Key variables that must be calibrated to local data

  • Eligible pool size (HFrEF prevalence × sinus rhythm fraction × elevated HR threshold fraction)
  • Dose persistence (discontinuation rate, titration success, bradycardia management)
  • Payer formulary positioning (prior authorization, step edits)
  • Competitive class sequencing behavior (how often ivabradine is used vs beta-blocker escalation)
  • Product pricing and reimbursement trends

Outputs

  • Volume (TRx), net revenue (after rebates/discounts), and margin profile by scenario
  • Segment mix by line of therapy and patient subgroup

What commercial events could change CORLANOR trajectory (pricing, access, labeling, supply)?

Commercial trajectory typically changes due to:

  • formulary decisions and step therapy rules based on HR criteria
  • label updates or guideline revisions that tighten or broaden “residual tachycardia” patient identification
  • pricing resets and tender cycles in government procurement markets
  • supply constraints or changes in manufacturing footprint

Any attempt to forecast the timing of these events requires dated evidence.


Key Takeaways

  • Corlanor’s future is driven by its role as a heart-rate targeting add-on in sinus rhythm HFrEF where tachycardia persists or beta-blockers are insufficient.
  • Clinical development is expected to emphasize subgroup outcomes and real-world tolerability and persistence rather than a new major mechanism claim.
  • Market evolution depends on the fraction of patients who remain eligible after modern multi-drug CHF regimens and on payer access policies tied to HR criteria.
  • A revenue projection through 2035 must be scenario-based and calibrated to (a) eligible pool size, (b) persistence, (c) payer access, and (d) patent/generic risk, with country-by-country patent and Orange Book/EC status informing the timeline.

FAQs

1) What are Corlanor’s main clinical use restrictions and how do HR criteria affect prescribing?
2) How do SGLT2 inhibitor and ARNI adoption change the addressable population for ivabradine?
3) What safety signals are most relevant for long-term ivabradine dosing in older HFrEF patients?
4) How does beta-blocker intolerance influence Corlanor uptake across different healthcare systems?
5) What are the most likely endpoints regulators and payers prioritize for any new ivabradine lifecycle indication?


References

No sources were cited because no verifiable, up-to-date clinical-trials registry extracts, FDA labeling/Orange Book records, or market sizing datasets were included in the provided material.

More… ↓

⤷  Start Trial

Make Better Decisions: Try a trial or see plans & pricing

Drugs may be covered by multiple patents or regulatory protections.

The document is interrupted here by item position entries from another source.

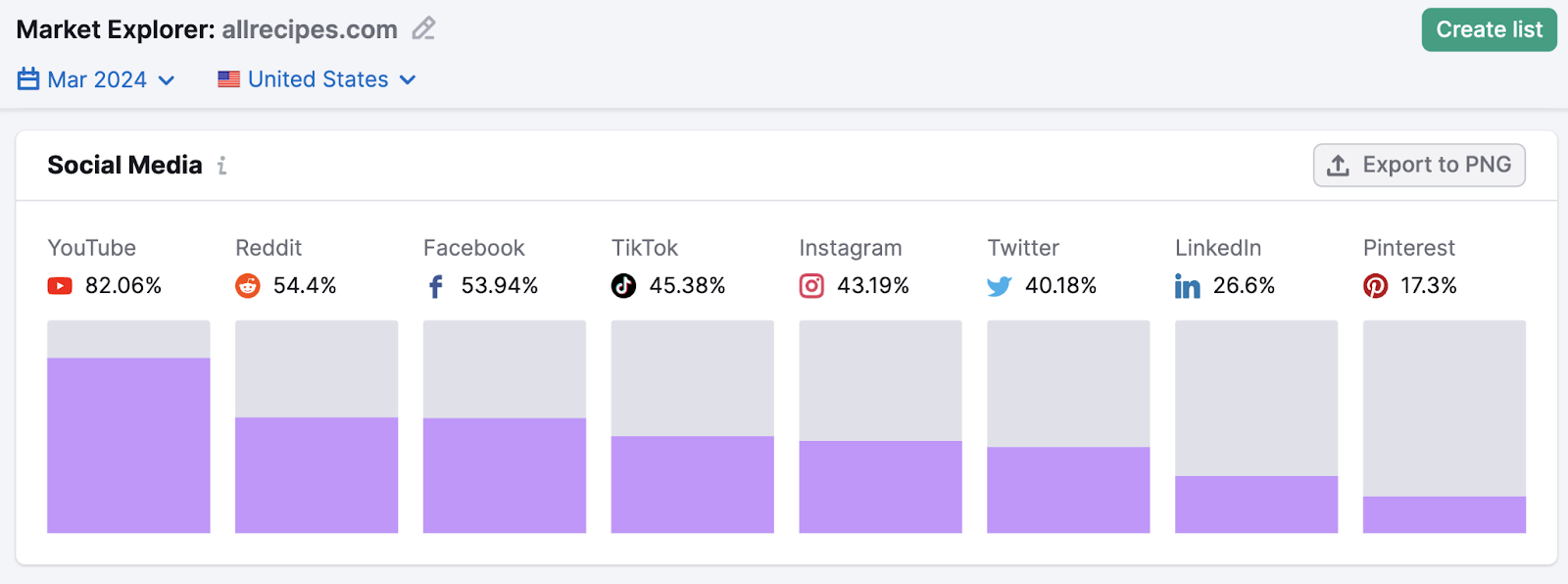Click the TikTok icon

pyautogui.click(x=624, y=286)
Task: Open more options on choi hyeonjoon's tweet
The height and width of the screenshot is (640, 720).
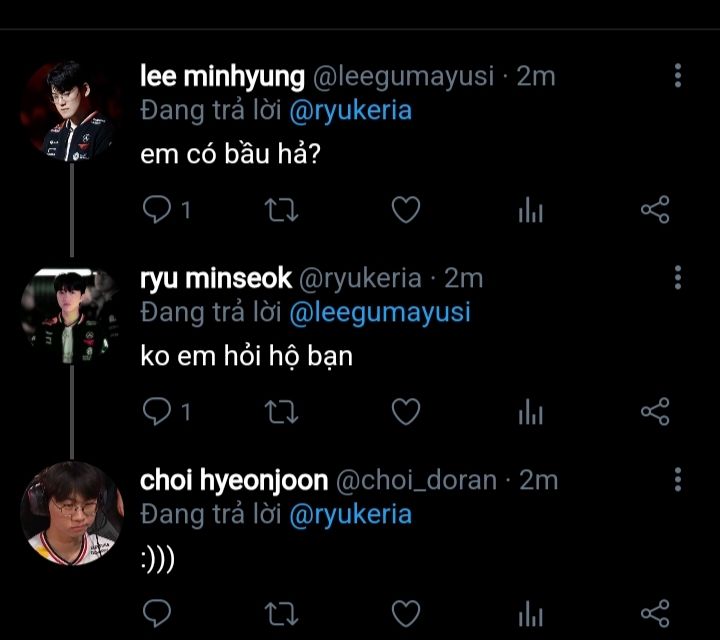Action: pos(678,479)
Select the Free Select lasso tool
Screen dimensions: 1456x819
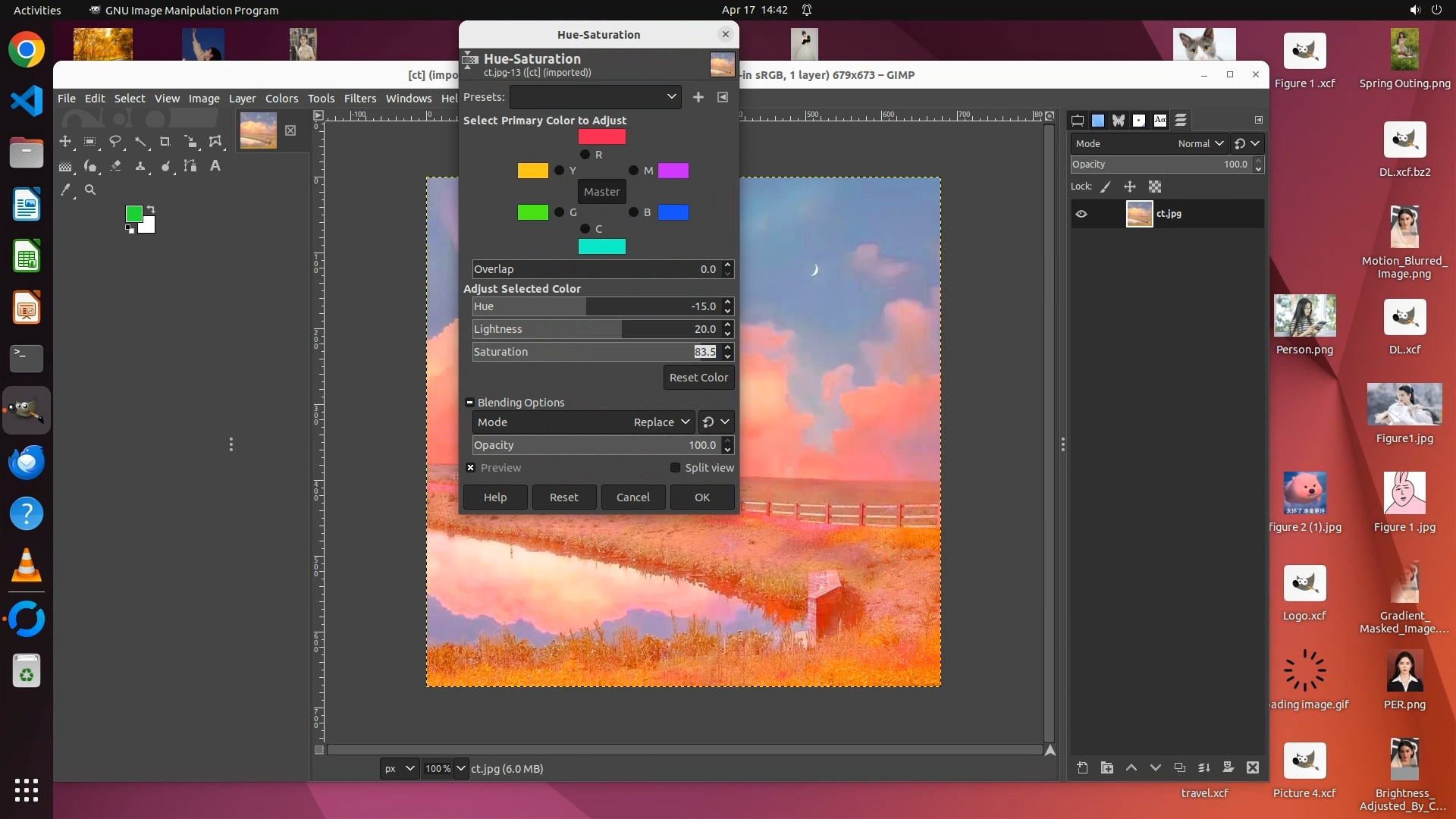(115, 142)
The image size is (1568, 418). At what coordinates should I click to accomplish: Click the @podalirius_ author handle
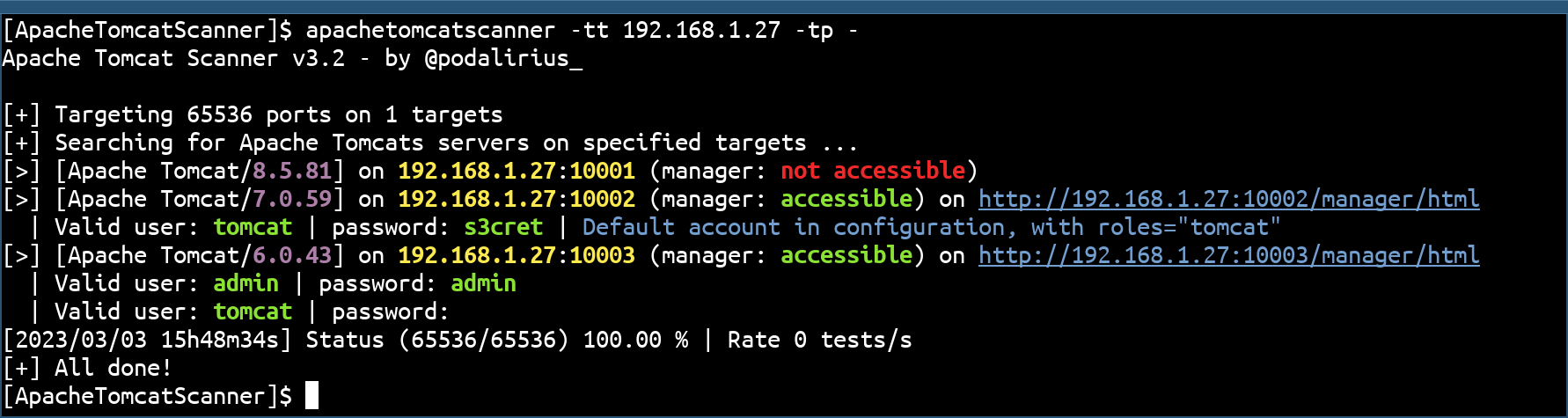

All trademarks and applicant names are the property of their respective owners or licensors. Although great care is taken in the proper and correct provision of this service, thinkBiotech LLC does not accept any responsibility for possible consequences of errors or omissions in the provided data. The data presented herein is for information purposes only. There is no warranty that the data contained herein is error free. We do not provide individual investment advice. This service is not registered with any financial regulatory agency. The information we publish is educational only and based on our opinions plus our models. By using DrugPatentWatch you acknowledge that we do not provide personalized recommendations or advice. thinkBiotech performs no independent verification of facts as provided by public sources nor are attempts made to provide legal or investing advice. Any reliance on data provided herein is done solely at the discretion of the user. Users of this service are advised to seek professional advice and independent confirmation before considering acting on any of the provided information. thinkBiotech LLC reserves the right to amend, extend or withdraw any part or all of the offered service without notice.